EXERCISE TASK: Copy the material below line for line, without changing anything.

Click-target data:
★ ★ ★ ★ ★ ★ ★
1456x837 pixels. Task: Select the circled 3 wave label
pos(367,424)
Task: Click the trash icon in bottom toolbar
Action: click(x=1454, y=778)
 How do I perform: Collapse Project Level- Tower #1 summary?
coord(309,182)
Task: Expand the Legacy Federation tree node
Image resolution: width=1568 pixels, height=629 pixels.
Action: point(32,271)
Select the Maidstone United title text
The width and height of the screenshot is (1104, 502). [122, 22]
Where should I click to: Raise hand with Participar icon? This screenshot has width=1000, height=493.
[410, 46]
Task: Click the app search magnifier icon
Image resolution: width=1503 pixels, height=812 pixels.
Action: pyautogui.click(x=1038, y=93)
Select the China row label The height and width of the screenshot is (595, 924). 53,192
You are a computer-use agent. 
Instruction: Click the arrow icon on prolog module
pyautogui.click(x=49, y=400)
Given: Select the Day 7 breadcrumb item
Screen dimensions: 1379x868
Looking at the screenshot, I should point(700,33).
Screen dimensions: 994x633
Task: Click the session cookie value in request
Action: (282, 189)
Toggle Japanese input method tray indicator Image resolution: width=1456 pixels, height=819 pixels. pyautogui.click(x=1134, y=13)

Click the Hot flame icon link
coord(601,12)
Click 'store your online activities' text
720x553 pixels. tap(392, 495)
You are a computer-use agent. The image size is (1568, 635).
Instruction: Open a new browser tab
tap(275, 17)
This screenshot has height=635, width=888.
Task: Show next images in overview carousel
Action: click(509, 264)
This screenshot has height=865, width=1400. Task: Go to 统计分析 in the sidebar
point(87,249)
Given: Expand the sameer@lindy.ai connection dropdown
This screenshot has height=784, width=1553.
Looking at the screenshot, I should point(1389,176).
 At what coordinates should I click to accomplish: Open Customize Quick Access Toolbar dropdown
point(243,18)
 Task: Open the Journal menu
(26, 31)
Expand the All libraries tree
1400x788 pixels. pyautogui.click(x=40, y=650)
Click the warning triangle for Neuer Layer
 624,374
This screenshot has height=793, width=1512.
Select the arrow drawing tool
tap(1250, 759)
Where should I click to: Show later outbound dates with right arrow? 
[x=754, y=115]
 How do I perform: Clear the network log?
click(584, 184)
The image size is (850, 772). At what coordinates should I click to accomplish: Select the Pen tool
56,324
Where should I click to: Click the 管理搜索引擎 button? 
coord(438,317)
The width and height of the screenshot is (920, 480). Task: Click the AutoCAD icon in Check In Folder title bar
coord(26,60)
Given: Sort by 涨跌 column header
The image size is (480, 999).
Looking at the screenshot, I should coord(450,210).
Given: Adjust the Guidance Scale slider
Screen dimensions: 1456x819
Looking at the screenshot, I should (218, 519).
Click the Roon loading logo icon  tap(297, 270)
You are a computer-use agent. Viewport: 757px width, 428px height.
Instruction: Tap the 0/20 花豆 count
★ ★ ★ ★ ★ ★ ★
OUTPUT OF THE EXERCISE:
1456x837 pixels. Task: Select the circled 3 wave label
pos(367,424)
Task: Click the trash icon in bottom toolbar
Action: click(x=1454, y=778)
 How do I perform: Collapse Project Level- Tower #1 summary?
coord(309,182)
Task: Expand the Legacy Federation tree node
Image resolution: width=1568 pixels, height=629 pixels.
Action: point(32,271)
Select the Maidstone United title text
The width and height of the screenshot is (1104, 502). [122, 22]
Where should I click to: Raise hand with Participar icon? This screenshot has width=1000, height=493.
[410, 46]
Task: Click the app search magnifier icon
Image resolution: width=1503 pixels, height=812 pixels.
Action: pyautogui.click(x=1038, y=93)
Select the China row label The height and width of the screenshot is (595, 924). 53,192
You are a computer-use agent. 
Instruction: Click the arrow icon on prolog module
pyautogui.click(x=49, y=400)
Given: Select the Day 7 breadcrumb item
Screen dimensions: 1379x868
Looking at the screenshot, I should point(700,33).
Screen dimensions: 994x633
Task: Click the session cookie value in request
Action: (282, 189)
Toggle Japanese input method tray indicator Image resolution: width=1456 pixels, height=819 pixels. pyautogui.click(x=1134, y=13)

Click the Hot flame icon link
coord(601,12)
Click 'store your online activities' text
720x553 pixels. tap(392, 495)
You are a computer-use agent. The image size is (1568, 635).
Instruction: Open a new browser tab
tap(275, 17)
This screenshot has height=635, width=888.
Task: Show next images in overview carousel
Action: click(509, 264)
This screenshot has height=865, width=1400. Task: Go to 统计分析 in the sidebar
point(87,249)
Given: Expand the sameer@lindy.ai connection dropdown
This screenshot has height=784, width=1553.
Looking at the screenshot, I should point(1389,176).
 At what coordinates should I click to accomplish: Open Customize Quick Access Toolbar dropdown
point(243,18)
 Task: Open the Journal menu
(26, 31)
Expand the All libraries tree
1400x788 pixels. pyautogui.click(x=40, y=650)
Click the warning triangle for Neuer Layer
 624,374
This screenshot has height=793, width=1512.
Select the arrow drawing tool
tap(1250, 759)
Where should I click to: Show later outbound dates with right arrow? 
[x=754, y=115]
 How do I perform: Clear the network log?
click(584, 184)
The image size is (850, 772). At what coordinates should I click to accomplish: Select the Pen tool
56,324
Where should I click to: Click the 管理搜索引擎 button? 
coord(438,317)
The width and height of the screenshot is (920, 480). Task: Click the AutoCAD icon in Check In Folder title bar
coord(26,60)
Given: Sort by 涨跌 column header
The image size is (480, 999).
Looking at the screenshot, I should coord(450,210).
Given: Adjust the Guidance Scale slider
Screen dimensions: 1456x819
Looking at the screenshot, I should (218, 519).
Click the Roon loading logo icon  tap(297, 270)
You are a computer-use agent. Viewport: 757px width, 428px height.
Instruction: Tap the 0/20 花豆 count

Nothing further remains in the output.